Nazistowski skandal podczas corocznego Oktoberfestu w Zieschütz, małej wiosce w Saksonii, trafił ostatnio na pierwsze strony gazet w całych Niemczech. Teraz na światło dzienne wyszły kolejne szczegóły tej kontrowersyjnej sprawy.
29.09.2023 13:14
Do skandalu doszło w nocy z soboty na niedzielę. Goście tańczący na ławach kilkakrotnie salutowali w hitlerowskim stylu i głośno wykrzykiwali słowa "Eriki", starej pieśni marszowej Wehrmachtu.
- Złożyliśmy skargę, a także przekazaliśmy policji informacje na temat podejrzanych osób. Jeśli zostaną skazani, dożywotnio dostaną zakaz uczestniczenia w naszym Oktoberfest - stwierdził organizator festiwalu Matthias Braune.

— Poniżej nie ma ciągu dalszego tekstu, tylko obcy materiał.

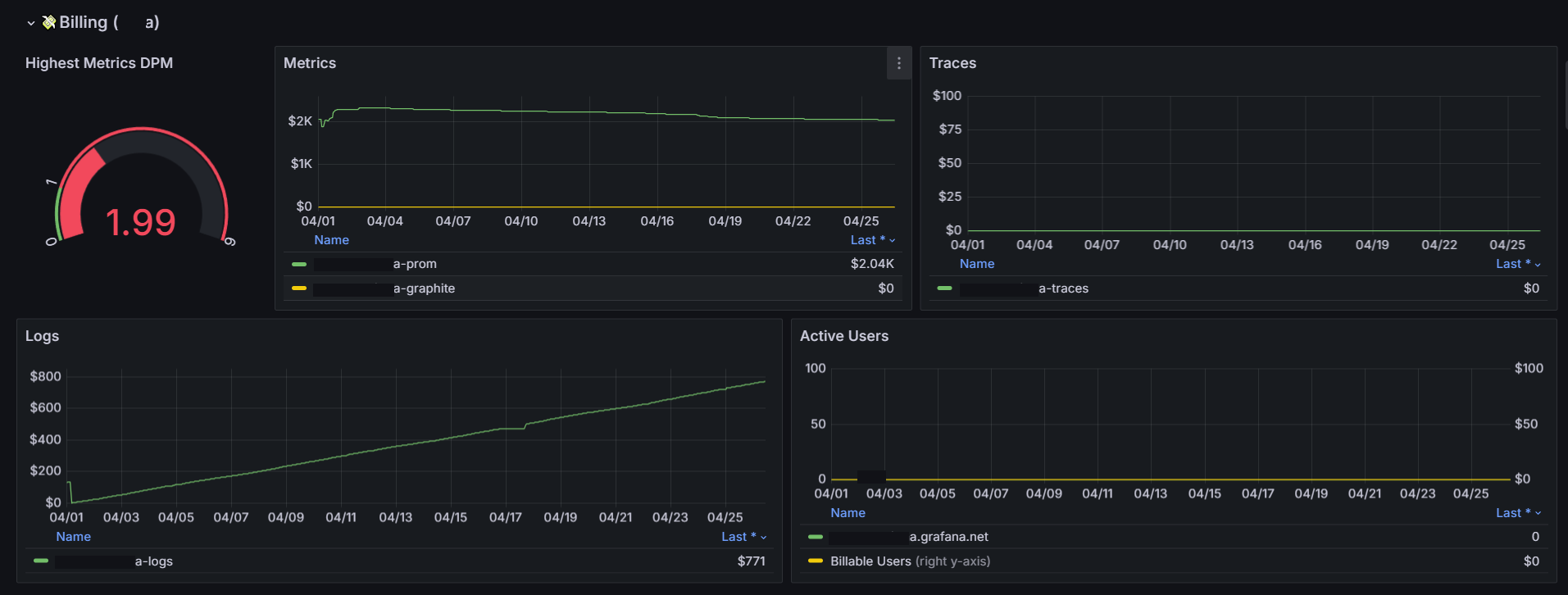The image size is (1568, 595).
Task: Sort Logs legend by Name header
Action: coord(73,537)
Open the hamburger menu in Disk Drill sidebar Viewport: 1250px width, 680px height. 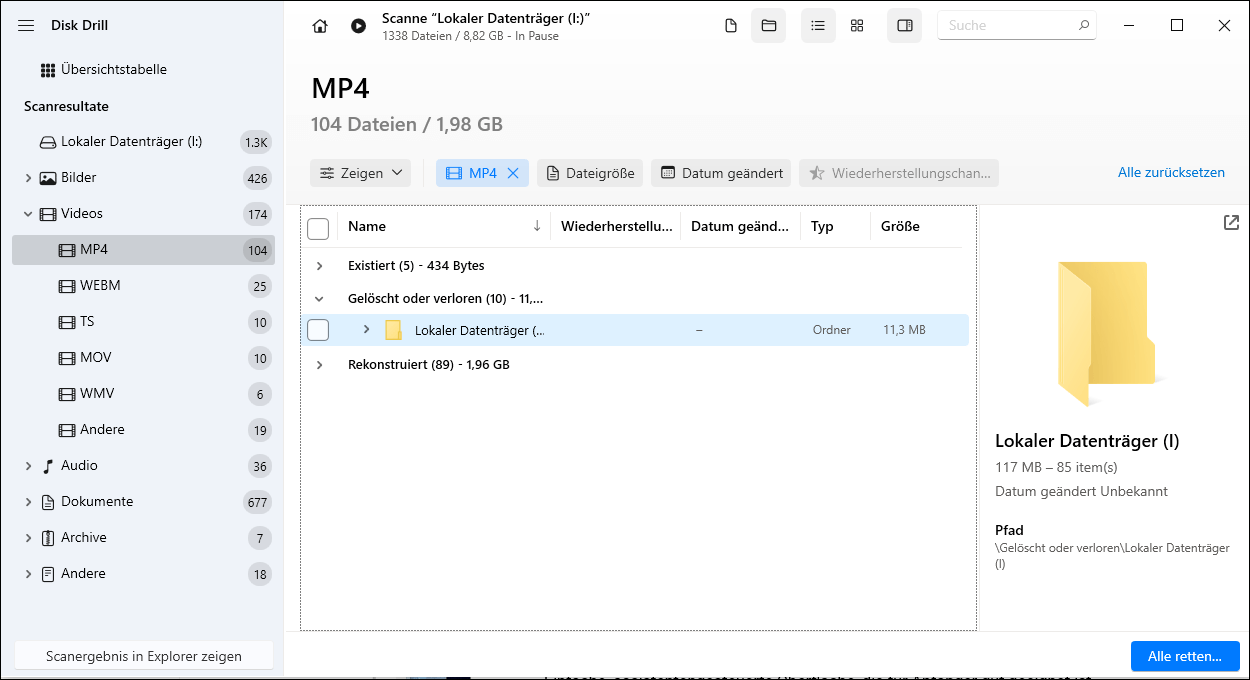(27, 25)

Saksońska policja nie chciała jeszcze ujawnić, kim są podejrzane osoby i czy ktoś został już zidentyfikowany. Nie jest również jasne, czy osoby, z których część można wyraźnie zidentyfikować na 16-sekundowym filmie, mogą być już znane policji. Sprawę prowadzą służby bezpieczeństwa państwa i policja.

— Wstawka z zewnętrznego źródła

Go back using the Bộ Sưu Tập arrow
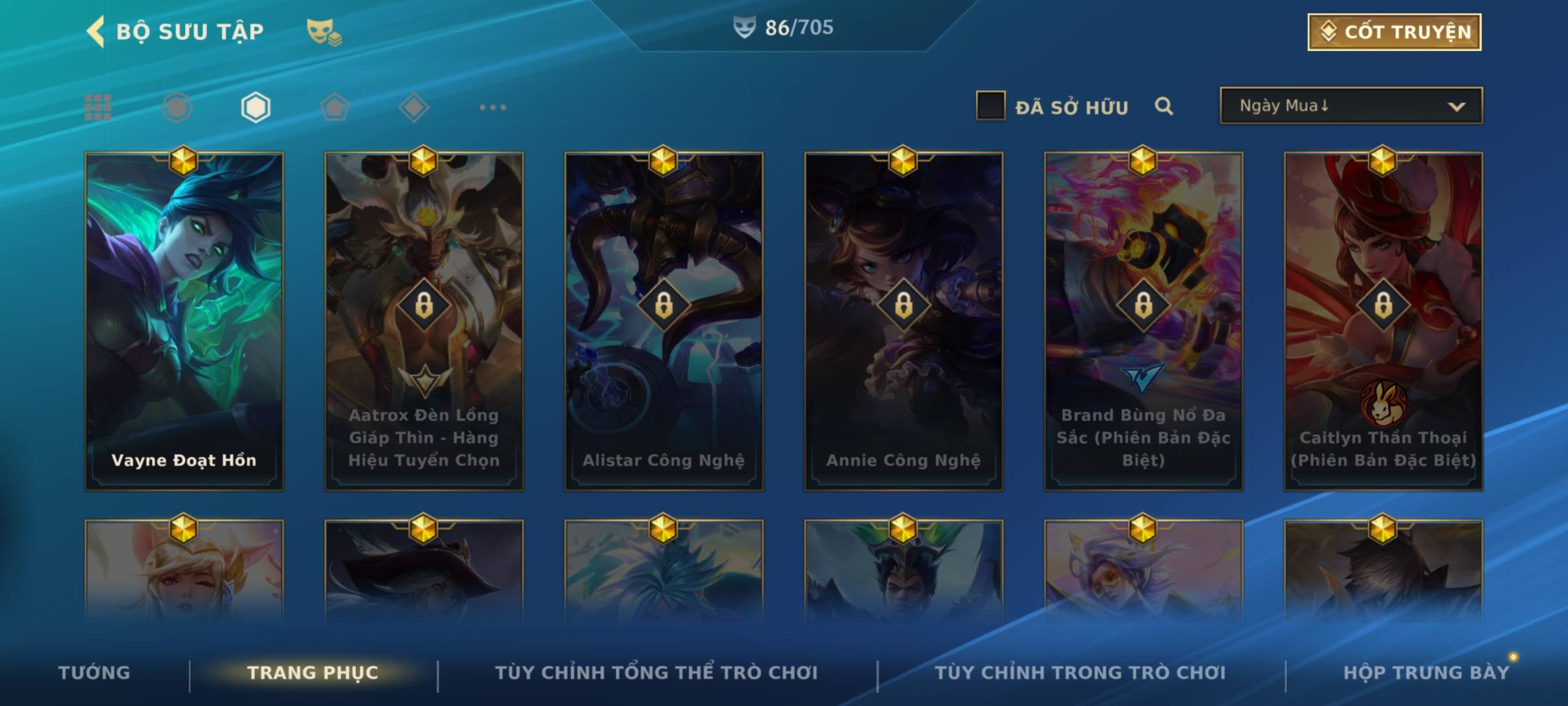1568x706 pixels. [95, 31]
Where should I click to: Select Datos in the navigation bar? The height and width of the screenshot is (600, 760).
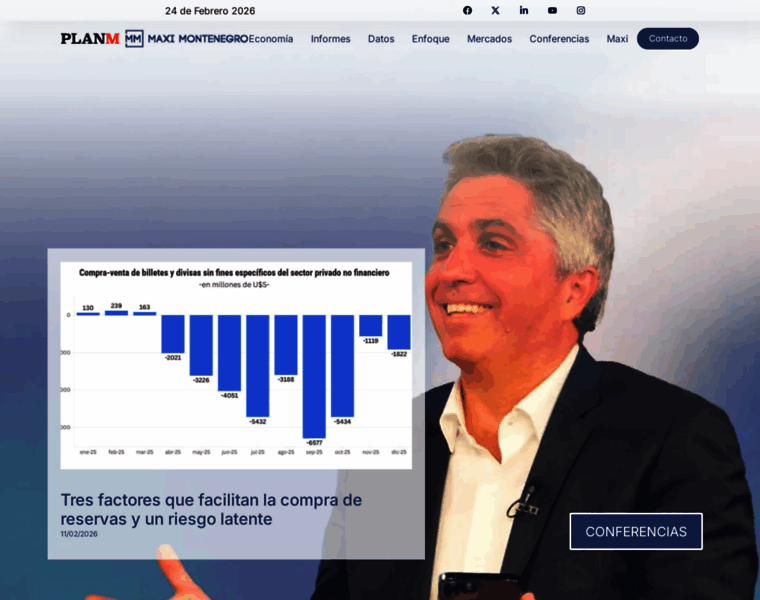pyautogui.click(x=381, y=39)
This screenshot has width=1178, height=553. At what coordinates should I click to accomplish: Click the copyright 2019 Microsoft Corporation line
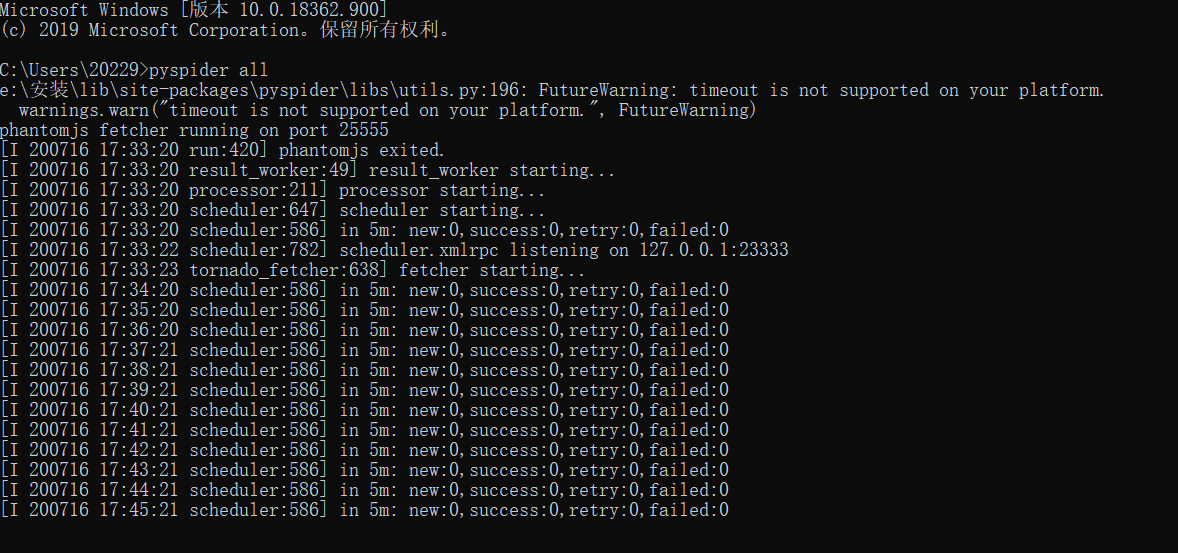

Dalsza część artykułu pod materiałem wideo
Świat oburzony. W małej wiosce jednak nikt nie był zaskoczony
Jak informował portal rosenheim24.de, mieszkańcy małej wioski na południowy zachód od Budziszyna są w dużej mierze zgodni co do tego, że prawicowy ekstremizm nie jest tam niczym zaskakującym. "Mężczyzna, który woli pozostać anonimowy, ma nawet swastykę wiszącą nad drzwiami swojego mieszkania" - czytamy.
- Wszyscy tutaj o tym wiedzą, ale nikogo to nie obchodzi - stwierdził rozmówca. Zaś didżej, który puścił piosenkę w festiwalowym namiocie stwierdził, że nie wiedział skąd pochodzi i co oznacza. Puścił ją tylko dlatego, że jeden z gości go o to poprosił. Nie widział też, że uczestnicy "hajlują".
- Niestety nic takiego nie zauważyłem, w przeciwnym razie natychmiast przerwałbym marsz i poprosiłbym ludzi o opuszczenie namiotu – zapewniał gazetę.